### RECORDS FOR PROCESSING
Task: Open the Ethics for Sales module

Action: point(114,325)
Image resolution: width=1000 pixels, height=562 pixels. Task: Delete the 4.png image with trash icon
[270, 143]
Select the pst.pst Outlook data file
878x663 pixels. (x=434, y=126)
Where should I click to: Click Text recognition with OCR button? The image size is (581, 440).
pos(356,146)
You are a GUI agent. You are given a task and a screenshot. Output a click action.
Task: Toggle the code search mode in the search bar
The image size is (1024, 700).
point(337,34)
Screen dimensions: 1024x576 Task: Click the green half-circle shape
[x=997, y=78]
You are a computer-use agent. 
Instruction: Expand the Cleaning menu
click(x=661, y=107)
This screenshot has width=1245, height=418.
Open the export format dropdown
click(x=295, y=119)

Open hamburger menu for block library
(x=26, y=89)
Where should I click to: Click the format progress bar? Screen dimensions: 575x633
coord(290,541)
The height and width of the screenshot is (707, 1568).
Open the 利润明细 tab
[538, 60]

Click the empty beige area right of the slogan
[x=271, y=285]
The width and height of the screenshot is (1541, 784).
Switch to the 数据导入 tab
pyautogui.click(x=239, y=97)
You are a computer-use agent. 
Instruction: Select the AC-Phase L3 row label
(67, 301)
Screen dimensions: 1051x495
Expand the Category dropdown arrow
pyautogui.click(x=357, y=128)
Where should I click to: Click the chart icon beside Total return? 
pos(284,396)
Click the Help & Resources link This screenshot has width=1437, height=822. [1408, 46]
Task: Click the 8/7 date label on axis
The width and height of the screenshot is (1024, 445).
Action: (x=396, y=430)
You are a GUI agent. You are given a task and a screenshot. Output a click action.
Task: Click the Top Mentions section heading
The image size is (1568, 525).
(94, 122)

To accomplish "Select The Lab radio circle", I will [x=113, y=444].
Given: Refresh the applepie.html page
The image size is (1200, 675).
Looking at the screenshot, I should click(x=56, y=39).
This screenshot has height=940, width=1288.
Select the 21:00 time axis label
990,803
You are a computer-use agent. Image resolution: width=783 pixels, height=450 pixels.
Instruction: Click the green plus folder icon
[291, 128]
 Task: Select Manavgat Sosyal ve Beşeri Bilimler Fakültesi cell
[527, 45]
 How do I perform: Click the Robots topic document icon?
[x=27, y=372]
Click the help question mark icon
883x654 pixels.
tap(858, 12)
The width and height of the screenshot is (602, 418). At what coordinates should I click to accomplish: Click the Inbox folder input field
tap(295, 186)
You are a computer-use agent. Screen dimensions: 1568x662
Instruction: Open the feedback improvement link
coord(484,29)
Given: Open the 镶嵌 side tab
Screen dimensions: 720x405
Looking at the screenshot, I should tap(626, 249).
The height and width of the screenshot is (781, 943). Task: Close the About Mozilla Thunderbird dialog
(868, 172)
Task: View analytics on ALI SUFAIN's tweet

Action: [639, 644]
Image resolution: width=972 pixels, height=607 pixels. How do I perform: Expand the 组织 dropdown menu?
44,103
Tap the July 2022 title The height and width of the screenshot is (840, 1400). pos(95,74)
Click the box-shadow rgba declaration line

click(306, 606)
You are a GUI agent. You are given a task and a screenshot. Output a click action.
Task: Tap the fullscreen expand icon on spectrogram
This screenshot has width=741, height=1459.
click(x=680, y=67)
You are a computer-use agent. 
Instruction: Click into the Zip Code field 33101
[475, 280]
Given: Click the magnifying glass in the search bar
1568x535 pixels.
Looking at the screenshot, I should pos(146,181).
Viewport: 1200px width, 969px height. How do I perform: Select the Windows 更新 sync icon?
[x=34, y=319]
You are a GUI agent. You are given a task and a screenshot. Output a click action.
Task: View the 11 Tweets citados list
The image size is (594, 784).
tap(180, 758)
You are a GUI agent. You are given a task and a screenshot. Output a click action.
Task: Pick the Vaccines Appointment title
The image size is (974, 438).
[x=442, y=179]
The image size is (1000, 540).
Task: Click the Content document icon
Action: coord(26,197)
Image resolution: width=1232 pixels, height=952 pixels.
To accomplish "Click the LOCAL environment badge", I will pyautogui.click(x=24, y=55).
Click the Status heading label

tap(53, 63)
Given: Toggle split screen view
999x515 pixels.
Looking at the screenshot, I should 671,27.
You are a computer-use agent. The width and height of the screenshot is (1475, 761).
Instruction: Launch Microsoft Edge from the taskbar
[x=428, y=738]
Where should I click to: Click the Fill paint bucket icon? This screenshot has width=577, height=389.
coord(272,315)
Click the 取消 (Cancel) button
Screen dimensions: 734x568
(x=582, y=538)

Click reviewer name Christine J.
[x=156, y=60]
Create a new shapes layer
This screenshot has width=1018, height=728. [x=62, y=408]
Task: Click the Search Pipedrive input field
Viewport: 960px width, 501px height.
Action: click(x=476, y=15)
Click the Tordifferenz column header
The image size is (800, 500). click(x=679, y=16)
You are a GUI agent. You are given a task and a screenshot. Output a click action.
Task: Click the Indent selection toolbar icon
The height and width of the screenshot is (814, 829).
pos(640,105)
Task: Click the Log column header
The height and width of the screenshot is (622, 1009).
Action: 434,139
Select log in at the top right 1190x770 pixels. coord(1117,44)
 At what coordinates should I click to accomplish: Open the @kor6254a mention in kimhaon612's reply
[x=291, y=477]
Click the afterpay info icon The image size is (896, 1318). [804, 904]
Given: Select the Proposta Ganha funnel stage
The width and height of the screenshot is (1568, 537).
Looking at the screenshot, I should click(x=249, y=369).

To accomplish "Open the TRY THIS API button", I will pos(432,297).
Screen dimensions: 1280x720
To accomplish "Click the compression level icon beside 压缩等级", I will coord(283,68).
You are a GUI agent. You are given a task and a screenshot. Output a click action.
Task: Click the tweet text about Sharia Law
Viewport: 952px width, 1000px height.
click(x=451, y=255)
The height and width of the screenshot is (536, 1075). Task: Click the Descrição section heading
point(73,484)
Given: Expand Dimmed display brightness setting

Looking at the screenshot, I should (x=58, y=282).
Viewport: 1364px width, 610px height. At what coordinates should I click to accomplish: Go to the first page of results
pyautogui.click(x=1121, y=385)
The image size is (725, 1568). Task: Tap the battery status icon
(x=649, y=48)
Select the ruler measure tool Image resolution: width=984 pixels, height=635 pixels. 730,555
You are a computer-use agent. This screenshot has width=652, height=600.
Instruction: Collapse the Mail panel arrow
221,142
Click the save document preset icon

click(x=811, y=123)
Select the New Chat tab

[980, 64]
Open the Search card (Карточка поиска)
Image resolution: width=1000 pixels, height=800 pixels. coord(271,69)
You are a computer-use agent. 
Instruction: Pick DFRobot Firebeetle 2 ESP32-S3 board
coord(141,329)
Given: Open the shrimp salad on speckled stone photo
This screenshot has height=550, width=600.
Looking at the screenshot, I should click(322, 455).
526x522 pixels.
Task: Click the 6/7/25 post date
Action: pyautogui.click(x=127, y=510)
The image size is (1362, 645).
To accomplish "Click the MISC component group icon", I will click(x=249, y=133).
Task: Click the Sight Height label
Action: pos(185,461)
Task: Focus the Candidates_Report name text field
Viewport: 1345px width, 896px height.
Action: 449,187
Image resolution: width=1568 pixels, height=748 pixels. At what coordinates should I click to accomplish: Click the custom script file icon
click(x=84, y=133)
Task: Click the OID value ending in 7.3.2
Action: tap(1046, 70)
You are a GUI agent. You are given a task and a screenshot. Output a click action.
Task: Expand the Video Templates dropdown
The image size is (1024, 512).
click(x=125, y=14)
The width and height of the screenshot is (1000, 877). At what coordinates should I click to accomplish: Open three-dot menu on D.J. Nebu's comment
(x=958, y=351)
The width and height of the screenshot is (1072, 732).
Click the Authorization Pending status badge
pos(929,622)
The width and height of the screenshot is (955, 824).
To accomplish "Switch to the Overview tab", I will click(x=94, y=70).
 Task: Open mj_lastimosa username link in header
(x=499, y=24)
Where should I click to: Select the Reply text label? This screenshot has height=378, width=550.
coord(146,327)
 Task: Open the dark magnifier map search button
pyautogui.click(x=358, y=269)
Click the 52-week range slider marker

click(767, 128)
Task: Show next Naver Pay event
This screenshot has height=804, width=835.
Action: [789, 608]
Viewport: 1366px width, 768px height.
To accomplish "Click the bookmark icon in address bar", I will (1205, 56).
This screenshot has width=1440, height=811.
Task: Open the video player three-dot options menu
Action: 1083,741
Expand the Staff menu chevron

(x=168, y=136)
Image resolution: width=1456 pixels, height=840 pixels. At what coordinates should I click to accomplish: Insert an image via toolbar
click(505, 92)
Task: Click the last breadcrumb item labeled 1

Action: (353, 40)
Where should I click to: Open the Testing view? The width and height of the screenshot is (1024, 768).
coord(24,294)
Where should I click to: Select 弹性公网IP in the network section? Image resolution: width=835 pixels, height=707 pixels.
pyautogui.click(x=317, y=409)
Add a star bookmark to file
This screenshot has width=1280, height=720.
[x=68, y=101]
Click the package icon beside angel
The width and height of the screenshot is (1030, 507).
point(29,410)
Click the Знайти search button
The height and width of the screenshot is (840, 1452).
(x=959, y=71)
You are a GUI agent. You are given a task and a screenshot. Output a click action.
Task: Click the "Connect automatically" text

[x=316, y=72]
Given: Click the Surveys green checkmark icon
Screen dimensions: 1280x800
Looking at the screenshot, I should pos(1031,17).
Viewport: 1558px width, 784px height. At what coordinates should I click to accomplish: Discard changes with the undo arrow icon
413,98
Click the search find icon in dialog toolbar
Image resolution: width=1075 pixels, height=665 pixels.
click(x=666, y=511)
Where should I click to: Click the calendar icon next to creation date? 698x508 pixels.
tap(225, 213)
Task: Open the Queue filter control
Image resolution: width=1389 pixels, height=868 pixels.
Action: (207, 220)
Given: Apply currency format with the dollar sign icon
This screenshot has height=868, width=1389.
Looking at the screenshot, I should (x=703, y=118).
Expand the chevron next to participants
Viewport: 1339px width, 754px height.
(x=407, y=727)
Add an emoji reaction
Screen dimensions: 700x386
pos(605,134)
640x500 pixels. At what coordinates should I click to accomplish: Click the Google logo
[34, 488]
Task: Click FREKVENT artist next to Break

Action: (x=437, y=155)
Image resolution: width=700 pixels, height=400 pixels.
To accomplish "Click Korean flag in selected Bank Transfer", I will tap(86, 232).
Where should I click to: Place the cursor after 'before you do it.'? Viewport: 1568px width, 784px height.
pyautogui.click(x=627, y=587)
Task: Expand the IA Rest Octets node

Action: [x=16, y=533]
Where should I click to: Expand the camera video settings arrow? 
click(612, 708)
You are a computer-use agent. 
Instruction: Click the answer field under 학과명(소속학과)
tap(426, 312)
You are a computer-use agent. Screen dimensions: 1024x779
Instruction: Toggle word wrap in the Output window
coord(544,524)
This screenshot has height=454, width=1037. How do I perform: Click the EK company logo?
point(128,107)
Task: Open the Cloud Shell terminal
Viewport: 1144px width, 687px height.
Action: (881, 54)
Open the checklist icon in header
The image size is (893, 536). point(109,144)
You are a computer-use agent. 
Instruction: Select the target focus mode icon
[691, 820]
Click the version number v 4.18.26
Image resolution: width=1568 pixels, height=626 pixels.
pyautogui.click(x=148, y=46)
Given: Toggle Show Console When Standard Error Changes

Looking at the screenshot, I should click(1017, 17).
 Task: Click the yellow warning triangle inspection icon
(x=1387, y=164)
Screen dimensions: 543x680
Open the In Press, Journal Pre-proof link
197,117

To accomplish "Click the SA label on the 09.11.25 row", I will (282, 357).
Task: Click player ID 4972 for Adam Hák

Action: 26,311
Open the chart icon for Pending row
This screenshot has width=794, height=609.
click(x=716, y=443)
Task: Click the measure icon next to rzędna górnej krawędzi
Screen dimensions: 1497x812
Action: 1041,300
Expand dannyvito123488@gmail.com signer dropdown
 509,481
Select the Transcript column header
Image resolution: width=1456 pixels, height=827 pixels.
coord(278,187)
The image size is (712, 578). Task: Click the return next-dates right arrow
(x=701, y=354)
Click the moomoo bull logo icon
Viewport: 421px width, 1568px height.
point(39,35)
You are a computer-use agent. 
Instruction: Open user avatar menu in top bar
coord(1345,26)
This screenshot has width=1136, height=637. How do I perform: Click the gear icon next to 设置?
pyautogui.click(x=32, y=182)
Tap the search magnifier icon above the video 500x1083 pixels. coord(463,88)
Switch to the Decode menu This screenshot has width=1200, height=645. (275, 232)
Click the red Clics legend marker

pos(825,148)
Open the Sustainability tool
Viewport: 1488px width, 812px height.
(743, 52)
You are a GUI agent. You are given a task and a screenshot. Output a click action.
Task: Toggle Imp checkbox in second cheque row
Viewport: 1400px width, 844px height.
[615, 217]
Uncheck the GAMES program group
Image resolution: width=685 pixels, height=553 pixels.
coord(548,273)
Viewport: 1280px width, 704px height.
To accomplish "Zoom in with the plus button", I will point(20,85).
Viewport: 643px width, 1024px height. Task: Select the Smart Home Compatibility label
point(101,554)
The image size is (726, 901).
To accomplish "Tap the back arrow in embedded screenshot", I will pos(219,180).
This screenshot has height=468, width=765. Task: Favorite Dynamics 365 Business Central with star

### EXERCISE
For each line above that holds the string "star", provide a copy of that line.

### RESPONSE TO THIS EXERCISE
Add a star bookmark to file
This screenshot has height=468, width=765. Task: Favorite Dynamics 365 Business Central with star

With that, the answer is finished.